BEGIN Dataset records
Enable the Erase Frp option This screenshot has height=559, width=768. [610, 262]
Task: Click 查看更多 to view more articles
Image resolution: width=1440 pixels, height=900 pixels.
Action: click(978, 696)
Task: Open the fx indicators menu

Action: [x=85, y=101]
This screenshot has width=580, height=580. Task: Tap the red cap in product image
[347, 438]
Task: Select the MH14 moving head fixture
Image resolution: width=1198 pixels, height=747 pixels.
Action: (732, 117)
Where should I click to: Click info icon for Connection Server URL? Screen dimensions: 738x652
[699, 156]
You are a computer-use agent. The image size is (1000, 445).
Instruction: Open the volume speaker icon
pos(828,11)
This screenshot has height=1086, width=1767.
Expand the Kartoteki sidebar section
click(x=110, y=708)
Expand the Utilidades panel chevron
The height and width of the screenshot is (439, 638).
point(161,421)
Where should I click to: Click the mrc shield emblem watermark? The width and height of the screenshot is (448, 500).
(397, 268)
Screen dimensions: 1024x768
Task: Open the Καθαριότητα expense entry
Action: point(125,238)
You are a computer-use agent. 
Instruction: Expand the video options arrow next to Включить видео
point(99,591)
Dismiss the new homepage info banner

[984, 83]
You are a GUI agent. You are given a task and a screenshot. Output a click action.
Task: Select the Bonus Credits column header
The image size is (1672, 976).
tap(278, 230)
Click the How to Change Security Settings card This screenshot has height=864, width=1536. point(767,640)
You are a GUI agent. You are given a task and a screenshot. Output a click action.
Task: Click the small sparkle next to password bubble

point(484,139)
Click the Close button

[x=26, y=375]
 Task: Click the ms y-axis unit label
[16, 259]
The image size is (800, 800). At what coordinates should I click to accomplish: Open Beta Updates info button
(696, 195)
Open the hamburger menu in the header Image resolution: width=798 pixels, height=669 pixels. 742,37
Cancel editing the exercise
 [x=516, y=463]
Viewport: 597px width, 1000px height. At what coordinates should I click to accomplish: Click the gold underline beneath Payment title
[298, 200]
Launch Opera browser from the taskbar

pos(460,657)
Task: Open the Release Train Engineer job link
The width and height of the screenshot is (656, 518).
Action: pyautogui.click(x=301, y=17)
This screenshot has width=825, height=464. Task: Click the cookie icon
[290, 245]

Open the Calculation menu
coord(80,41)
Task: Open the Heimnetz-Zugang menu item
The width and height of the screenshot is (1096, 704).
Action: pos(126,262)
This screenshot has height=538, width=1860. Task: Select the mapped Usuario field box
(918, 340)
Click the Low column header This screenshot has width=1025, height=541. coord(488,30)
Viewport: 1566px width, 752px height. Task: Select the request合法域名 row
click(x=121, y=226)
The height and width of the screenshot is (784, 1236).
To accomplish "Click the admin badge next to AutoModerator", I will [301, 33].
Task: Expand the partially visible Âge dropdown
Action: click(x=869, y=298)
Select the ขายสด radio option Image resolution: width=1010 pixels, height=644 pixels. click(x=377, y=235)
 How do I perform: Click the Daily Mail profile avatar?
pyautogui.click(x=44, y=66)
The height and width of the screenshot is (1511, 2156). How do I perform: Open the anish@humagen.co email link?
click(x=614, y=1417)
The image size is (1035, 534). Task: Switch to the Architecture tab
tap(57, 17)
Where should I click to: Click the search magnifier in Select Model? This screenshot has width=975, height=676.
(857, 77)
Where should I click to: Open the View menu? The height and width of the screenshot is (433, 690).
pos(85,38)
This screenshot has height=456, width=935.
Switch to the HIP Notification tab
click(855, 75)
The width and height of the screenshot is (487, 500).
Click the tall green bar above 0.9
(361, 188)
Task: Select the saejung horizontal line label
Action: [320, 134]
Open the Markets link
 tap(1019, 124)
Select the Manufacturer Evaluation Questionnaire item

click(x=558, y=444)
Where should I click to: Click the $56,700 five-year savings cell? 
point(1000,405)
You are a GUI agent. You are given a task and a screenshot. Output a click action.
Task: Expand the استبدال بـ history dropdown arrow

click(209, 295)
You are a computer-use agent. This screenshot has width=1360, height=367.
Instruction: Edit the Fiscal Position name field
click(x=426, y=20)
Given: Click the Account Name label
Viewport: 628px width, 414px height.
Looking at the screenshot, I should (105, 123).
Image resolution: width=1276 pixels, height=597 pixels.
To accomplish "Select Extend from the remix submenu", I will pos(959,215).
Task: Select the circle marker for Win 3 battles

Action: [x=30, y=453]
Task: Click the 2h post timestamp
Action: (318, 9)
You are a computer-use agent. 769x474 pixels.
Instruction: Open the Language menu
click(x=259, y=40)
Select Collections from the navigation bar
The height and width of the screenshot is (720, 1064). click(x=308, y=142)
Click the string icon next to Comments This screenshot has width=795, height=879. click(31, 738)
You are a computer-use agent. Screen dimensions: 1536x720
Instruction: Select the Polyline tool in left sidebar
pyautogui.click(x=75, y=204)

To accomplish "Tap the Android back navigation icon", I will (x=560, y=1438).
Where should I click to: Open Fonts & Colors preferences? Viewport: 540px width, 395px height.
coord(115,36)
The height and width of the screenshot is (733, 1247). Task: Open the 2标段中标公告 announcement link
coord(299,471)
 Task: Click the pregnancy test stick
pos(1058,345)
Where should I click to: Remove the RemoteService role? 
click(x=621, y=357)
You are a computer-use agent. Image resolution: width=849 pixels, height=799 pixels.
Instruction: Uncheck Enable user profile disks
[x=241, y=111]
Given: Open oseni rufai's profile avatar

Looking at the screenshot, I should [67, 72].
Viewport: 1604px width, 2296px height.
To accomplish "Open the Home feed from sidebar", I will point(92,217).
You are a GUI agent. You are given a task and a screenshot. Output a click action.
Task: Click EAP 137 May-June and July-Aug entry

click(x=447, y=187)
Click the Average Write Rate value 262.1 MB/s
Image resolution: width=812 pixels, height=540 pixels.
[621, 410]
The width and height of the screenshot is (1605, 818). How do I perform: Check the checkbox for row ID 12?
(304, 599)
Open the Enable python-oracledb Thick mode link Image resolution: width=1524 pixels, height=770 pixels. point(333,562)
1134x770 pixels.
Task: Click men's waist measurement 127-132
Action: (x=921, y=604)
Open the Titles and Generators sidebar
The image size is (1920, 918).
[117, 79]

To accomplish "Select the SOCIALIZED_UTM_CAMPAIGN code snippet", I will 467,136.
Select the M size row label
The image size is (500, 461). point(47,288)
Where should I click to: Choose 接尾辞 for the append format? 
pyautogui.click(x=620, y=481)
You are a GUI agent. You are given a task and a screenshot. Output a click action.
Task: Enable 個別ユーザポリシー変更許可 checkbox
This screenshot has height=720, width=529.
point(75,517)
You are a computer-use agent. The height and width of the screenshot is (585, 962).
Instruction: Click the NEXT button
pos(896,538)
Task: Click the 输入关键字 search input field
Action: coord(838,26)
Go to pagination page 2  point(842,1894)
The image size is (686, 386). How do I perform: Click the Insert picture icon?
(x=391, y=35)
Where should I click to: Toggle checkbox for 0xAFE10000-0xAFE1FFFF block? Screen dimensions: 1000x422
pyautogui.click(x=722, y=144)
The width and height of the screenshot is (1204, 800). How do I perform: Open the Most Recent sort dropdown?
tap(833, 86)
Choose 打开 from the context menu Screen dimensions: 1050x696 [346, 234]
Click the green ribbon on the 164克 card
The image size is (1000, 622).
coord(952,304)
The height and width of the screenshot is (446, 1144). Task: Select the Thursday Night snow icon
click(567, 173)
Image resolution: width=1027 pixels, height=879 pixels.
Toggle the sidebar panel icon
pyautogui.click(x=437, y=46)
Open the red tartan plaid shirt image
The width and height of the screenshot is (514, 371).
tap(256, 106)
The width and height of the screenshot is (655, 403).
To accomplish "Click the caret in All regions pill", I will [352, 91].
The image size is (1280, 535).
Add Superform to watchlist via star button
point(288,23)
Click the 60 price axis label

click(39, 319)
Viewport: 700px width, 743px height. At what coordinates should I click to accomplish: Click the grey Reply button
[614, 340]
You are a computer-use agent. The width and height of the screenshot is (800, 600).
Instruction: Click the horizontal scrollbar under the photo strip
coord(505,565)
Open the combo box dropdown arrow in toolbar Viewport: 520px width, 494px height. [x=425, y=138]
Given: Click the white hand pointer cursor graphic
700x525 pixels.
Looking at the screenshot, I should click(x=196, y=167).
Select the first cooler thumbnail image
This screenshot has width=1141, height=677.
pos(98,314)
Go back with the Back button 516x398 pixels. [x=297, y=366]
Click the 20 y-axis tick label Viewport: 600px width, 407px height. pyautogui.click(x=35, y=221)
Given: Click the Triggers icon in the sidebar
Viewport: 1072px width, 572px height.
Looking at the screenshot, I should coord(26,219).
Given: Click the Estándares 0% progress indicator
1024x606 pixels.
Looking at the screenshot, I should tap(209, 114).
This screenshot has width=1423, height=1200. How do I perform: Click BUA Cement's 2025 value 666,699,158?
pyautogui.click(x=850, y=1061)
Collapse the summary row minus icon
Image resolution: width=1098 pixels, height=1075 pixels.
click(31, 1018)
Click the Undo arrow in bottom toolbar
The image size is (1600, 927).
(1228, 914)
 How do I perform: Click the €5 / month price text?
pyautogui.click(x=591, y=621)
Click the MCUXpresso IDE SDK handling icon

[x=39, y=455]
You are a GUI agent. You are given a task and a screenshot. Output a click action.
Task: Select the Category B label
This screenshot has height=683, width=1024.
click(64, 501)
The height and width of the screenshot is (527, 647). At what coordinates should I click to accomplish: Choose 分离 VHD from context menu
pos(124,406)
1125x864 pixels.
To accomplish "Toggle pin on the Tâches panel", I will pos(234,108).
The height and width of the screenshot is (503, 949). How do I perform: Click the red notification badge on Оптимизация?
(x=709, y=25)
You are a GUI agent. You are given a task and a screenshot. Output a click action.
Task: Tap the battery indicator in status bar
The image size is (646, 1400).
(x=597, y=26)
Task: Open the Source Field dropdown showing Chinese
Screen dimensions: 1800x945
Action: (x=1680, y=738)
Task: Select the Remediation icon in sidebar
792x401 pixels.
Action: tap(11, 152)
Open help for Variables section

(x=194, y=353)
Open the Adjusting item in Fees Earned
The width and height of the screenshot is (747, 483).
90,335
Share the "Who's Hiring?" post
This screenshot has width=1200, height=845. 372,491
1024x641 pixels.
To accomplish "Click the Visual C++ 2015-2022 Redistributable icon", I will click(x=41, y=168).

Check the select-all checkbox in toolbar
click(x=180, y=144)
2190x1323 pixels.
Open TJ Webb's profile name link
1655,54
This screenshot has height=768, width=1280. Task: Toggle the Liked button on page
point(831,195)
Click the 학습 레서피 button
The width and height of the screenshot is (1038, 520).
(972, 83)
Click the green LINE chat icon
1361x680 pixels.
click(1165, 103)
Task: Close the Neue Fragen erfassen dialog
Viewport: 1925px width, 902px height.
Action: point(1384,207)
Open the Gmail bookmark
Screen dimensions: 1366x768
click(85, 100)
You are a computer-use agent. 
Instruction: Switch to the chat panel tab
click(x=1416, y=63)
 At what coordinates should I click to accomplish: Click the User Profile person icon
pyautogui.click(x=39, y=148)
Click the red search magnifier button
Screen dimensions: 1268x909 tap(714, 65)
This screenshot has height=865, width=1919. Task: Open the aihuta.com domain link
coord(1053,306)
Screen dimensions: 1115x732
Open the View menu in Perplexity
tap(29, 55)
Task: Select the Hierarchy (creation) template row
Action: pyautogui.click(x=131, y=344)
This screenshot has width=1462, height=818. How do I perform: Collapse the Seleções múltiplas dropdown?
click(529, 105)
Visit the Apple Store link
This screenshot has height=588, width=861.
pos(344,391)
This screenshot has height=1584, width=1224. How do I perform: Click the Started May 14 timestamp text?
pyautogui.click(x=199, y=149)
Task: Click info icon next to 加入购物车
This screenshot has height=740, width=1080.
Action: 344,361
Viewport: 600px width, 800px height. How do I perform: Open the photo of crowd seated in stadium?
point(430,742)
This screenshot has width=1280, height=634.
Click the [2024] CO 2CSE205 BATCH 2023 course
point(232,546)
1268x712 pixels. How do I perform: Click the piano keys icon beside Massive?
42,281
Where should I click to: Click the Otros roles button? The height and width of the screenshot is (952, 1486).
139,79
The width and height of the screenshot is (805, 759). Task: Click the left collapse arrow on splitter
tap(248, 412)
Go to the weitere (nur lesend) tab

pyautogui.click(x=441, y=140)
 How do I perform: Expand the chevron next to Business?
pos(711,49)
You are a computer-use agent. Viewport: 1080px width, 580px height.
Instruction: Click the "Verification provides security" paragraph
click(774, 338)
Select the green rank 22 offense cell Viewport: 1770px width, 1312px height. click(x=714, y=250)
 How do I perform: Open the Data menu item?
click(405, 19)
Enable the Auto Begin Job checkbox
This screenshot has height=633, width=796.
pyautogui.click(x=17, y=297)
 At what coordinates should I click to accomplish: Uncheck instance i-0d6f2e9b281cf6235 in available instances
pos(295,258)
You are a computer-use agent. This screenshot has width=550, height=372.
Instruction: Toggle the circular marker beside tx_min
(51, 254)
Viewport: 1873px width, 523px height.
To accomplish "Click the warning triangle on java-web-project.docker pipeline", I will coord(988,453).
END Dataset records
▶ Problem statement
Repeat, exactly as they stand above, the lines from the line with "Where should I click to: Toggle" to the line with "Click the 20", both lines included.

▶ Finished exercise
Where should I click to: Toggle checkbox for 0xAFE10000-0xAFE1FFFF block? Screen dimensions: 1000x422
pyautogui.click(x=722, y=144)
The width and height of the screenshot is (1204, 800). How do I perform: Open the Most Recent sort dropdown?
tap(833, 86)
Choose 打开 from the context menu Screen dimensions: 1050x696 [346, 234]
Click the green ribbon on the 164克 card
The image size is (1000, 622).
coord(952,304)
The height and width of the screenshot is (446, 1144). Task: Select the Thursday Night snow icon
click(567, 173)
Image resolution: width=1027 pixels, height=879 pixels.
Toggle the sidebar panel icon
pyautogui.click(x=437, y=46)
Open the red tartan plaid shirt image
The width and height of the screenshot is (514, 371).
tap(256, 106)
The width and height of the screenshot is (655, 403).
To accomplish "Click the caret in All regions pill", I will [352, 91].
The image size is (1280, 535).
Add Superform to watchlist via star button
point(288,23)
Click the 60 price axis label

click(39, 319)
Viewport: 700px width, 743px height. At what coordinates should I click to accomplish: Click the grey Reply button
[614, 340]
You are a computer-use agent. The width and height of the screenshot is (800, 600).
Instruction: Click the horizontal scrollbar under the photo strip
coord(505,565)
Open the combo box dropdown arrow in toolbar Viewport: 520px width, 494px height. [x=425, y=138]
Given: Click the white hand pointer cursor graphic
700x525 pixels.
Looking at the screenshot, I should click(x=196, y=167).
Select the first cooler thumbnail image
This screenshot has width=1141, height=677.
pos(98,314)
Go back with the Back button 516x398 pixels. [x=297, y=366]
Click the 20 y-axis tick label Viewport: 600px width, 407px height. pyautogui.click(x=35, y=221)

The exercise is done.